We present 2 cases of secondary HFS, both related to benign CPA tumors.

Case 1

A 56-year-old female with a known left sided vestibular schwannoma (VS) that was treated with fractionated stereotactic radiotherapy 5 years prior, presented with a 12 month history of acute onset and progressive HFS, characterized by periorbital twitching. At the time of radiosurgery the tumor measured 2.5 cm in diameter. Post treatment, she developed gradual sensory neural hearing loss, leaving her with a 50% reduction in hearing in the left ear. Brain magnetic resonance imaging (MRI) displayed no change in size since radiosurgery. It was elected to undertake a surgical debulking of the tumor combined with microvascular decompression (MVD) for HFS.
Intra-operatively a left retro-sigmoid approach to the CPA was taken. The inferior margin of the tumor was then exposed at the level of the pontomedullary sulcus, identifying an ectatic vertebral artery and the left posterior inferior cerebellar artery (PICA) grooved into the caudal pons at the region of the root exit zone (REZ) of the facial nerve. The PICA was then elevated and mobilized from the REZ of the facial nerve and shredded Teflon felt was placed to maintain the vessel away from the nerve. Internal debulking of the tumor was performed, and the facial nerve was dissected off of the tumor capsule.
The bone overlying the internal acoustic canal (IAC) was removed exposing the dura of the IAC, which was then incised allowing tumor to spontaneously herniated through the opening. This decompressed the intra-cannulicular portion of the facial nerve. Intra-operative monitoring demonstrated electromyographic lateral spread that was successfully abolished with the decompression. Brainstem auditory evoked potentials (BAEP) remained stable.
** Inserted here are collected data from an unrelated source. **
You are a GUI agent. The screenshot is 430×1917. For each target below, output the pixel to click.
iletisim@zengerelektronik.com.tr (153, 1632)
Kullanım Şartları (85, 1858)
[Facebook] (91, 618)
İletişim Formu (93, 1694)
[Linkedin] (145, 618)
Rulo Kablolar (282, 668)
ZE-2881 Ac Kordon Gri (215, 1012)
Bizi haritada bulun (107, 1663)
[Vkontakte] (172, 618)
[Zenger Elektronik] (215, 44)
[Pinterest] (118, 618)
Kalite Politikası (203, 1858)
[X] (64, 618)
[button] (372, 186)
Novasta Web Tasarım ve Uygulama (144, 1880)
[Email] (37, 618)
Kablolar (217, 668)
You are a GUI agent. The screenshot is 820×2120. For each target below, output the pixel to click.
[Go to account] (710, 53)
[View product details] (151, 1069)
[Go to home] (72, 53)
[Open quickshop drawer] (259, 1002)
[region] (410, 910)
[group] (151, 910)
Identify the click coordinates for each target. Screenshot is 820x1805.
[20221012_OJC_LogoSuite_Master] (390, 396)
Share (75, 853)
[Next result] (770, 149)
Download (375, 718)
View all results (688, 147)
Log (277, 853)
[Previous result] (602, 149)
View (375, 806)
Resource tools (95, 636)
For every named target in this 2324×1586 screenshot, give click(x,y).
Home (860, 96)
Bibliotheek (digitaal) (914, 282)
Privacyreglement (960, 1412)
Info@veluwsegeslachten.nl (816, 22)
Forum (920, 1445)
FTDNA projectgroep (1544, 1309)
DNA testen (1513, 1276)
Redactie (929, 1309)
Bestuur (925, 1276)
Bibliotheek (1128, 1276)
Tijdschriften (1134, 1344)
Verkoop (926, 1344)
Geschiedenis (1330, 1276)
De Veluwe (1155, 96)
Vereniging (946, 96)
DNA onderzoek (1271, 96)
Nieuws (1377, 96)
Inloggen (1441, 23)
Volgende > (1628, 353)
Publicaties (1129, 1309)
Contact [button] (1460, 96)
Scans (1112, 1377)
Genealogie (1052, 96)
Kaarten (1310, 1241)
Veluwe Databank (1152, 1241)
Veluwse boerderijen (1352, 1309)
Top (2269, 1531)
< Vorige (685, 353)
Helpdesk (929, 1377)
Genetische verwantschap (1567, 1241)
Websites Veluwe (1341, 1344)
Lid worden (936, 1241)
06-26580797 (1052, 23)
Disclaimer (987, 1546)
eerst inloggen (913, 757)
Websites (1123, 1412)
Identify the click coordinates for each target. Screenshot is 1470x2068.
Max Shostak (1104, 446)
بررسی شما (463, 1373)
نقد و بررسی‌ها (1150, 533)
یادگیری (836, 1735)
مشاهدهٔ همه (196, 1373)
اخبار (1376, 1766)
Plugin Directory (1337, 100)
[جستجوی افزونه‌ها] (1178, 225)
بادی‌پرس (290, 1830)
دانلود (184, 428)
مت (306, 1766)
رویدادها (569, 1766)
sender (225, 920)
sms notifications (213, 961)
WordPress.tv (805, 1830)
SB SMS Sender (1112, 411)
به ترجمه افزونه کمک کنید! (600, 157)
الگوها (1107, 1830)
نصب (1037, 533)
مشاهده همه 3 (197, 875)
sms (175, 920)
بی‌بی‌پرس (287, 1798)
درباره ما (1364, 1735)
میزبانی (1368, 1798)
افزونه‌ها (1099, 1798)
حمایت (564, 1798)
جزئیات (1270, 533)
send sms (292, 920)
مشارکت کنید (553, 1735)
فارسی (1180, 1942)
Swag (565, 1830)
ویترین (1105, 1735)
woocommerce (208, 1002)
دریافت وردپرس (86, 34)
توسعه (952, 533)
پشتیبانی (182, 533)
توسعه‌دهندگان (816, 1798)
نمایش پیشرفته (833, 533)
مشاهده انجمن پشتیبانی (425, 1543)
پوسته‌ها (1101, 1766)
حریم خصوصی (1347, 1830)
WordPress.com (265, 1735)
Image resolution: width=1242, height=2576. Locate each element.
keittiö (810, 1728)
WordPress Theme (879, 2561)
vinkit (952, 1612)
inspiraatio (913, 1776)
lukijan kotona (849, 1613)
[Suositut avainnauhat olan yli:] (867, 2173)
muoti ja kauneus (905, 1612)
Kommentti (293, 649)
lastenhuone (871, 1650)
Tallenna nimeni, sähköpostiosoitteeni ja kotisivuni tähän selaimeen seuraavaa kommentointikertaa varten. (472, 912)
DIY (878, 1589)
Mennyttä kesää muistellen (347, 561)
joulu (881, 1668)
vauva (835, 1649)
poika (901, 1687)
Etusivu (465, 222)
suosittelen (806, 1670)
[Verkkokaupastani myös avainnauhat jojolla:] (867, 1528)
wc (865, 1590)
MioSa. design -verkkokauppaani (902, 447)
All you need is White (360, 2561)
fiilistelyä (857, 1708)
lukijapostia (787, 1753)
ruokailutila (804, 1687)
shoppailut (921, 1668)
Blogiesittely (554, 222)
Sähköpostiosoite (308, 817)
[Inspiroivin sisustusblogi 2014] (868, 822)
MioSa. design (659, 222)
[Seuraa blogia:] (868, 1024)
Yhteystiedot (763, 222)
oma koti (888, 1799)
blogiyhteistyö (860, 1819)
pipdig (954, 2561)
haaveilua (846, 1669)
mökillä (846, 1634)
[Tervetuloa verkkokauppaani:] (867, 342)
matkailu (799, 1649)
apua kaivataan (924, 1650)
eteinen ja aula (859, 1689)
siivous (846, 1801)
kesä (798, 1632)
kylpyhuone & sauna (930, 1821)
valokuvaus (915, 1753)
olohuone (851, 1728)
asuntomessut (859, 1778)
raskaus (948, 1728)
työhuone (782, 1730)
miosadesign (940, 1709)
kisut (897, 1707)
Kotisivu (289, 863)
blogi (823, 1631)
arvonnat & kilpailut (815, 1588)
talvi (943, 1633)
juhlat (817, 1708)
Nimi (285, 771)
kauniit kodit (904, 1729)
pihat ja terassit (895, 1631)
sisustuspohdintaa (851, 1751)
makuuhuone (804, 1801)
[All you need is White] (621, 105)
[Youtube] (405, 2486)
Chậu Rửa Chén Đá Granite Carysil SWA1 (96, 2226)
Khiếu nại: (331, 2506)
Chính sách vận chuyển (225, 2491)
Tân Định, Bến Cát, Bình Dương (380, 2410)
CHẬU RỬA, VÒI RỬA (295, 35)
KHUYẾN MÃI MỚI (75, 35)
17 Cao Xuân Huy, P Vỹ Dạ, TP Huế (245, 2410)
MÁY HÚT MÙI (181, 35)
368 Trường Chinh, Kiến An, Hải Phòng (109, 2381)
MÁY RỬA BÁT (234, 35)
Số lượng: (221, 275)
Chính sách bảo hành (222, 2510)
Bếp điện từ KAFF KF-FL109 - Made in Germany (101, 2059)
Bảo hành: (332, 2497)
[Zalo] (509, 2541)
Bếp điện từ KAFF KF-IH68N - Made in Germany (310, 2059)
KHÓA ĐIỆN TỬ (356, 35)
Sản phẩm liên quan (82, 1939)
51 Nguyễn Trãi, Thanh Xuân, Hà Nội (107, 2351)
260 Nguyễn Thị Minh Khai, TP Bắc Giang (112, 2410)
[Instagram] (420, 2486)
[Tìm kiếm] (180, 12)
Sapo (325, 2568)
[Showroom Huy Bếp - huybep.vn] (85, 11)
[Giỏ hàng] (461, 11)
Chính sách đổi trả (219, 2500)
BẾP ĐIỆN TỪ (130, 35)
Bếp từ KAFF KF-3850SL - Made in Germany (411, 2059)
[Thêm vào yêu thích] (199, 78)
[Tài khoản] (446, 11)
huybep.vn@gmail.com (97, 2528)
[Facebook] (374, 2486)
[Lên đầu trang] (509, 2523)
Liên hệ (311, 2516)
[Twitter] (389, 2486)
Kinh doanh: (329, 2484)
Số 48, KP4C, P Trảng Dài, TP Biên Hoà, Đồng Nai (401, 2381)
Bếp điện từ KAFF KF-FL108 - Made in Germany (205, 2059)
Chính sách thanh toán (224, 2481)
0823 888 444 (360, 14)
Intra-operative illustrations of the lesion and MVD of the facial nerve can be seen in Figure 1.
Post-operatively her HFS improved and eventually abated, and hearing remained unchanged. She encountered no postoperative complications. She remains spasm free since 2003. The final pathology of the tumor returned as VS.

Case 2

A 51-year-old male, actor by profession, presented with a history of 3 episodes of right tonic facial contraction lasting several minutes. Further investigation he revealed decreased hearing in the right ear over the last 12 months and subtle balance difficulties. Brain MRI demonstrated a right CPA angle tumor filling the IAC, with mild compression of the middle cerebellar peduncle.
It was elected to perform a surgical debulking of the tumor and facial nerve decompression. Complete tumor resection was not planned, in order to minimize risks of cranial nerve injury.
A right retro-sigmoid approach was taken, with the origin of the facial nerve identified below the lower pole of the tumor, as confirmed with stimulation. There was no evidence of NVC on the REZ of the facial nerve. The lateral surface of the tumor was noted to be free of vessels and nerves, it was subsequently incised and internal debulking of the tumor occurred. Debulking stopped once tumor attached to the vestibule-cochlear nerve was noted to be adherent.
The IAC was opened as described in case 1 causing the tumor to herniate through the opening. This decompressed the intra-cannulicular portion of the facial nerve. Dissection of the tumor off of the facial nerve was not conducted given adherence. Facial nerve electromyography did not display any injury potentials. The BAEP could not be obtained at the onset of surgery.
Post-operatively the tonic facial contractions completely resolved and there were no complications. Pathology returned as a World Health Organization grade I meningioma. Residual tumor will be followed radiographically with a plan for radiosurgery if growth is demonstrated.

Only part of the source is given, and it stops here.